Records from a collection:
= = = = =

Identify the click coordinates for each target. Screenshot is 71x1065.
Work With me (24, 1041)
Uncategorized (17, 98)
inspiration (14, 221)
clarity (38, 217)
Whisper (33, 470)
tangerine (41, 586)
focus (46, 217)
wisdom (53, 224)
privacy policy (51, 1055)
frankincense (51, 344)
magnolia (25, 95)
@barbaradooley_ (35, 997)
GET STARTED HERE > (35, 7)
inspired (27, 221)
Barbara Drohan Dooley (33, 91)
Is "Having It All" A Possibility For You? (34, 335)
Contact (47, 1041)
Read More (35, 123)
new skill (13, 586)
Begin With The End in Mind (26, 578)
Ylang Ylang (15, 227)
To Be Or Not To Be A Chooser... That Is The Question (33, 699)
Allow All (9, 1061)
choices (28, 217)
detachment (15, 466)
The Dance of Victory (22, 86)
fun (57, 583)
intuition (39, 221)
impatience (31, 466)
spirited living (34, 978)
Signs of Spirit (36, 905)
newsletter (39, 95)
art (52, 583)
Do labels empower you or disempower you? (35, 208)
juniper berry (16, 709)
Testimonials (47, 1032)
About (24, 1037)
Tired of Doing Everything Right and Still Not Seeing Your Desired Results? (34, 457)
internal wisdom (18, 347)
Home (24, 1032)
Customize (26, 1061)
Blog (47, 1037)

= = = = =

● Work to complete
Copy every line of the records above that contains the string "With". Case counts.

● Output for this task
Work With me (24, 1041)
Begin With The End in Mind (26, 578)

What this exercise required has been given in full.